Used download_koterniak_2020.sh
to download the SRR listed in the metadata
table. Note, also downloaded the Kaletsky (2018) data (the Koterniak data was downloaded with the older fastq-dump
, the Kaletsky data with fasterq-dump
, as some of the bigger files failed to download). However, most of the Kaletsky (2018) files are single-end reads, not processing them here (maybe later version).
Used star_index.sh
to create index (saved along with references), and dsq_star_align.sh
to align. Note, did not use option to sort BAMs as it kept running out of memory. The dSQ jobs are defined in joblist_align
and re_joblist_align
(bigger samples that need more time). Job was then created with:
dsq --job-file src/joblist_align.txt --mem 20GB --cpus-per-task 10 -t 5:00:00 --mail-type ALL
dsq --job-file src/re_joblist_align.txt --mem 20GB --cpus-per-task 10 -t 23:50:00 --mail-type ALL
After this, bams were sorted and indexed with the dSQ sort_bams.sh
and joblist_sortindex.txt
, using:
dsq --job-file src/joblist_sortindex.txt --mem 20GB --cpus-per-task 5 -t 23:50:00 --mail-type ALL
The SJ files created by STAR and the sorted indexed bams were transferred and renamed manually based on description in GEO:
Accession | Description | Run | Short Name |
---|---|---|---|
GSM2836730 | muscle_TRAP_rep_1 | SRR6238092 | muscle_6238092 |
GSM2836731 | muscle_TRAP_rep_2 | SRR6238093 | muscle_6238093 |
GSM2836732 | intestine_TRAP_rep_1 | SRR6238094 | intestine_6238094 |
GSM2836733 | intestine_TRAP_rep_2 | SRR6238095 | intestine_6238095 |
GSM2836734 | neuronal_TRAP_rep_1 | SRR6238096 | neurons_6238096 |
GSM2836735 | neuronal_TRAP_rep_2 | SRR6238097 | neurons_6238097 |
GSM2836736 | serotonin_TRAP_rep_1 | SRR6238098 | serotonergic_6238098 |
GSM2836737 | serotonin_TRAP_rep_2 | SRR6238099 | serotonergic_6238099 |
GSM2836738 | dopamine_TRAP_rep_1 | SRR6238100 | dopaminergic_6238100 |
GSM2836739 | dopamine_TRAP_rep_2 | SRR6238101 | dopaminergic_6238101 |
note we don't continue processing samples SRR6238102-6238111 here as they are the input (whole worm) for each of these samples.
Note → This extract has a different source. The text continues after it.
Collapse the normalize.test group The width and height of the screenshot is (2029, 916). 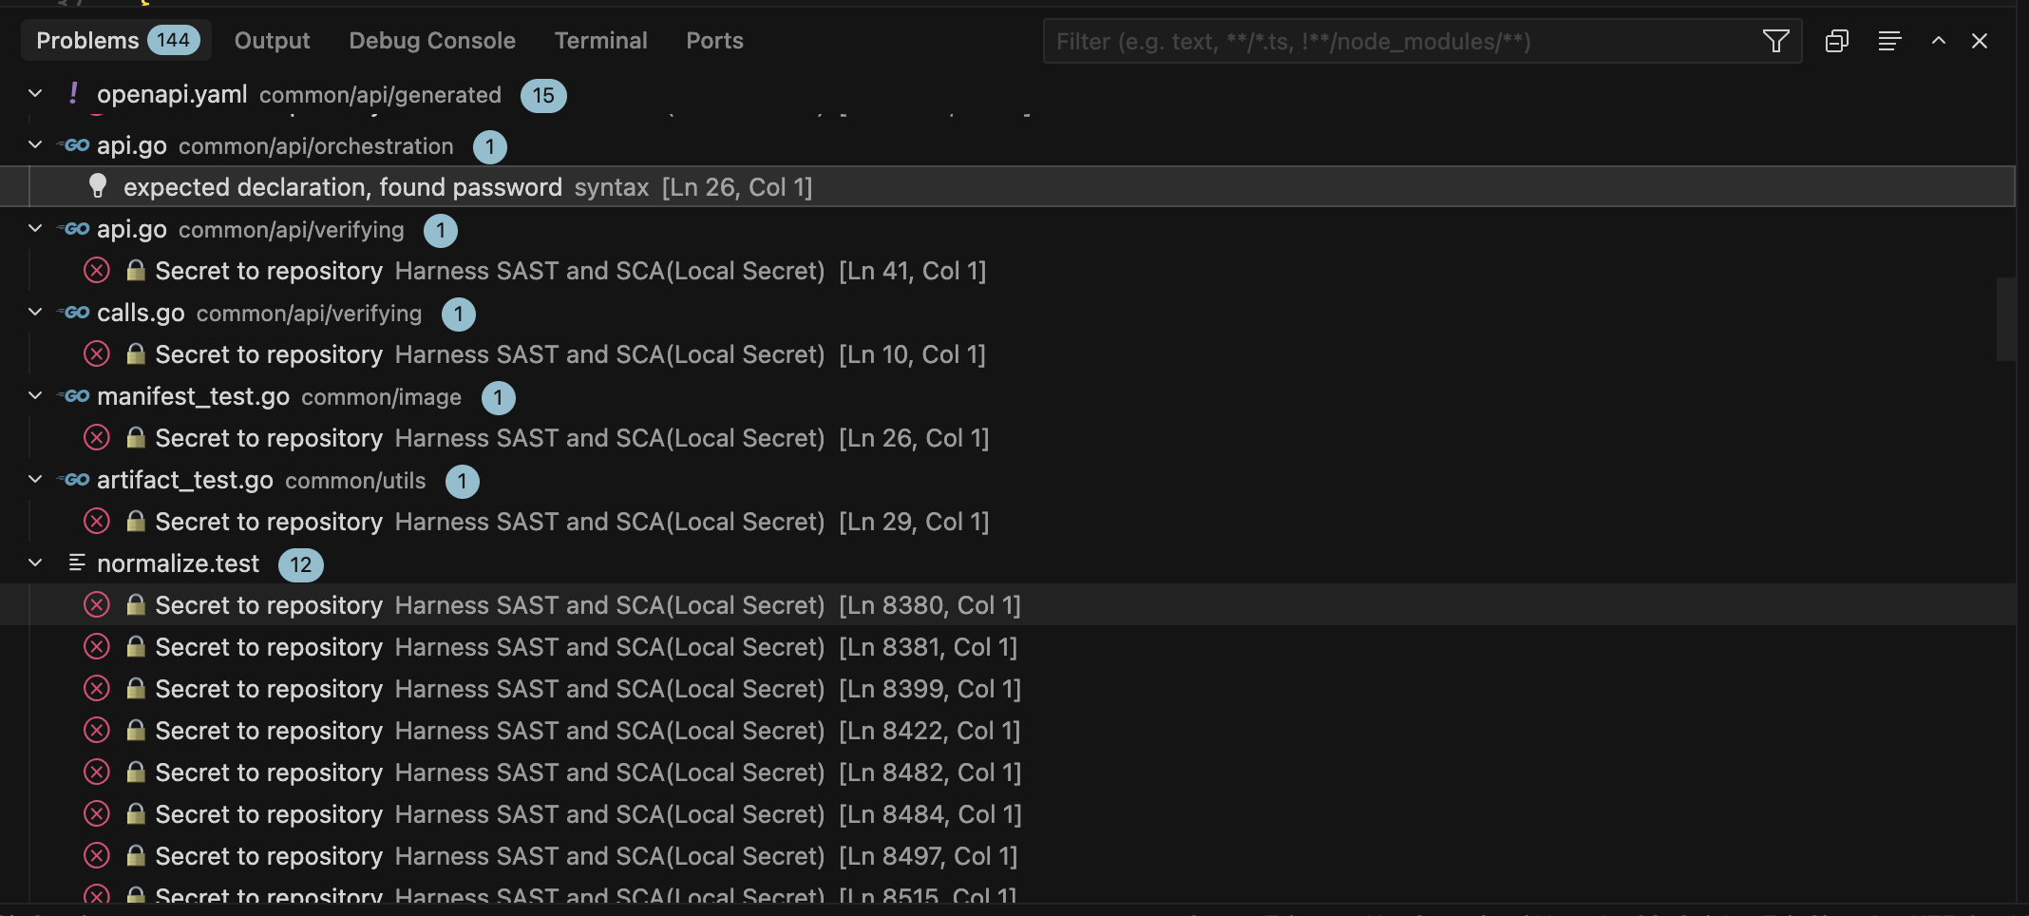[x=35, y=563]
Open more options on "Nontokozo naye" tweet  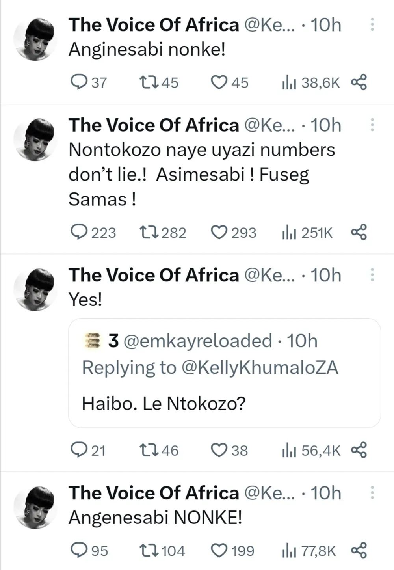coord(372,125)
Stringtie quantification with src/stringtie.sh
, then export the TPMs with summarize_stringtie_q.R
(ran manually on cluster). That gives us the intermediates/240827_strq_outs/240828_tx_TPM.tsv
file.
Manually deleted the first header transcript_id\t
so that the header starts with sample names.
Finally, run src/suppa_psi.sh
to get PSI per event and src/suppa_dpsi.sh
for deltaPSI, analyze in repo suppa_events
along with the neuronal quantifications.